Testo fornito:
+--
Ovviamente aggiungendo al make.conf la USE flag embedded, l'errore sparisce, ma vuole installare Mysql nonostante abbia impostato la flag -mysql. Però, a parte un paio di esami all'università, non ho la necessità di utilizzare un DBMS "complesso" come Mysql o Postgresql; mi sarebbe bastato sqlite per gestire il database delle canzoni. Invece, visto che portage salta la flag, deduco che Mysql sia fondamentale per Amarok 2. Mi devo rassegnare?

----------

## Apetrini

Amarok2 vuole per forza mysql. Poi scegli tu se vuoi usare un mysql vero e proprio o usare l'embedded. mysql embedded è molto piu performante con grosse moli di canzoni di sqlite.

----------

## grifone87

Grazie per l'informazione.

Però non sono sicuro che la flag embedded non installi un mysql "vero e proprio": piuttosto dovrebbe installare un mysql completo + la libreria per l'inclusione nelle applicazioni.
+--
(Dati sulla localizzazione di obiettivi visibili)
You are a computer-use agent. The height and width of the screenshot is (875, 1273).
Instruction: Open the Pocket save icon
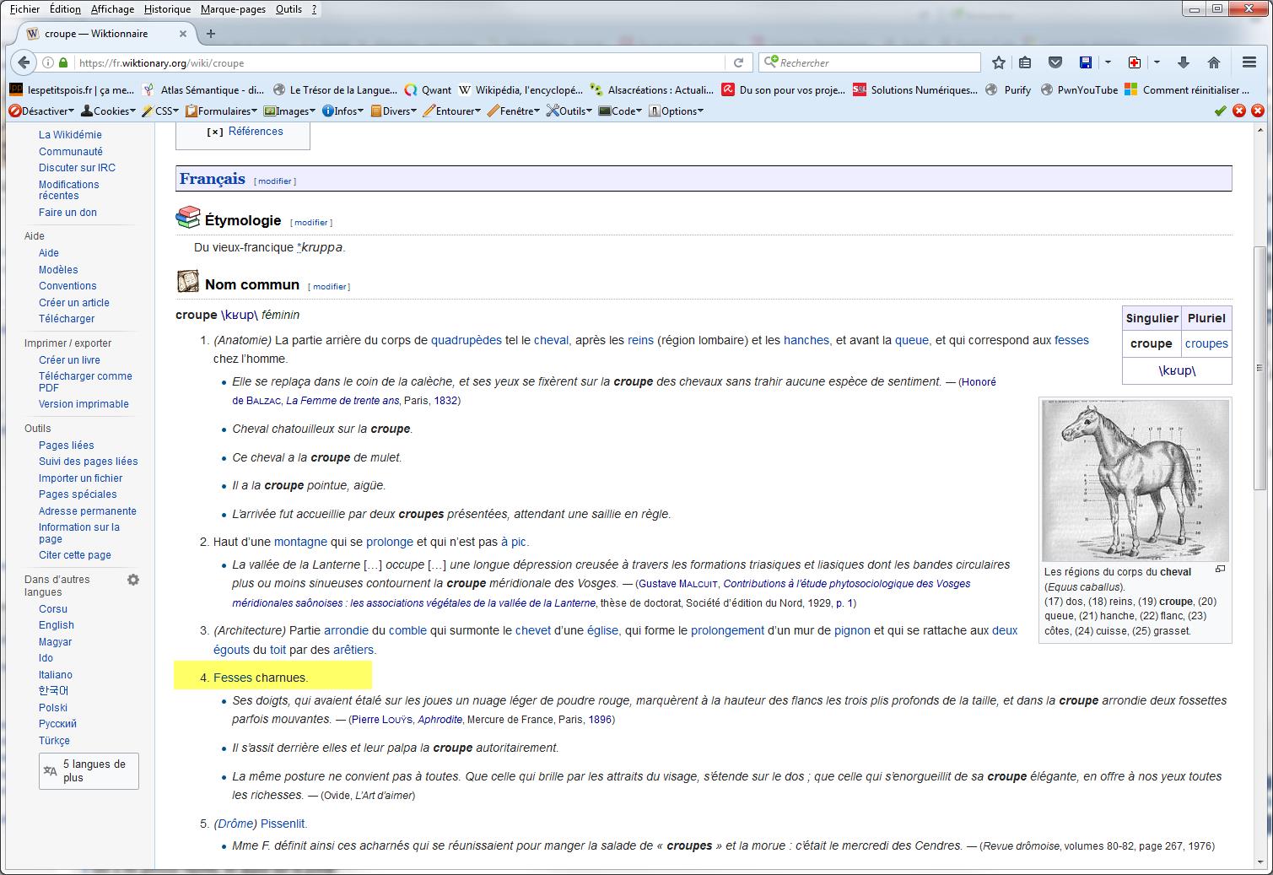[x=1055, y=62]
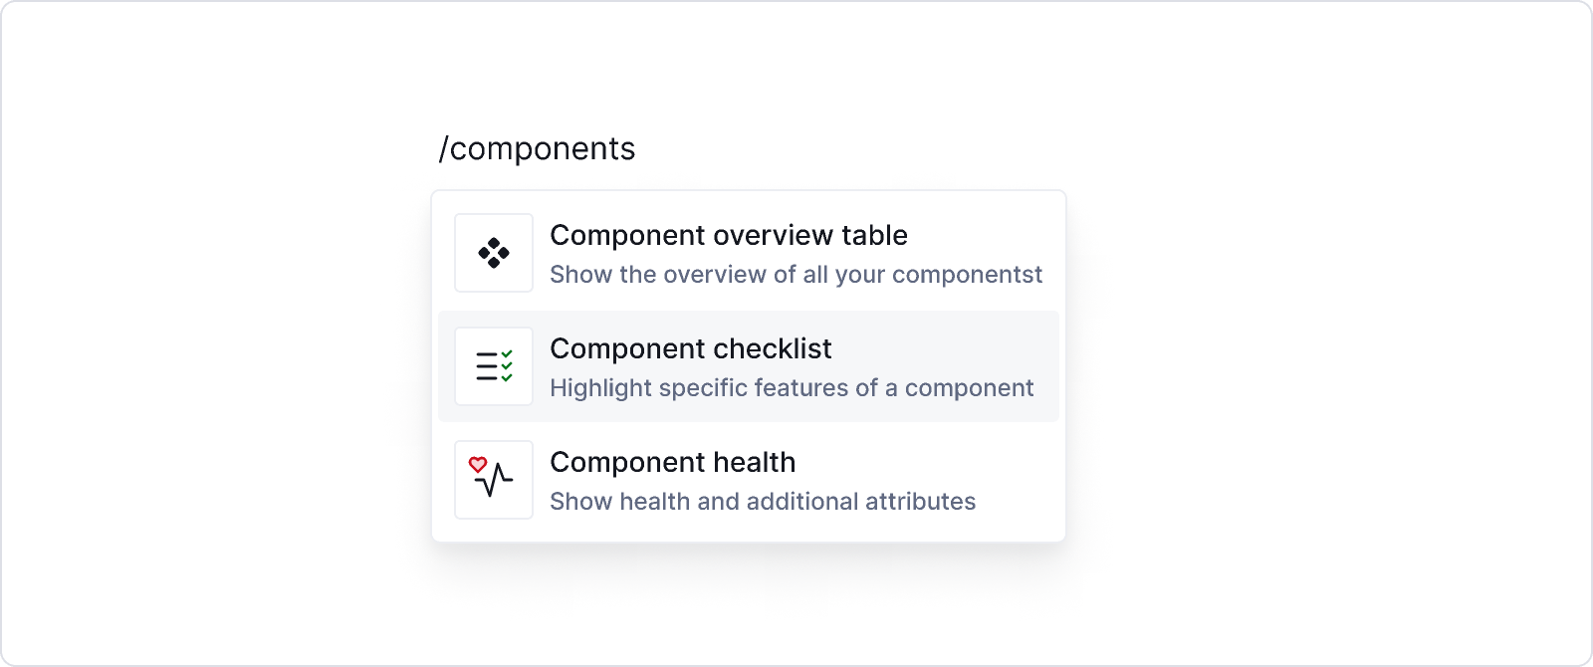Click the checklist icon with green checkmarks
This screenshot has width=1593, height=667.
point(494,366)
+--
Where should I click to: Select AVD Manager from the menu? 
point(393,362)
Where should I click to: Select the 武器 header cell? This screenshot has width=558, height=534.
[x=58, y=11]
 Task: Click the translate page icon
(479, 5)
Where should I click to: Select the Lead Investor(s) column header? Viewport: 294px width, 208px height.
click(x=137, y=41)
+--
Lavoro richiesto:
Continua la discussione su Amarok 2 e MySQL a partire dalla frase con cui termina.

Risultato attività:
 *Apetrini wrote:*   

> mysql embedded è molto piu performante con grosse moli di canzoni di sqlite.

 

Su questo non avevo dubbi.   :Very Happy: 

----------

## Apetrini

 *grifone87 wrote:*   

> Grazie per l'informazione.
> 
> Però non sono sicuro che la flag embedded non installi un mysql "vero e proprio": piuttosto dovrebbe installare un mysql completo + la libreria per l'inclusione nelle applicazioni.
> 
> 

 

Non mi sono spiegato bene io, volevo dire che amarok puo sia connettersi a un mysql esterno oppure usare mysql embedded. In entrambi i casi hai il mysql completo.

----------

## grifone87

Ok, grazie per il chiarimento.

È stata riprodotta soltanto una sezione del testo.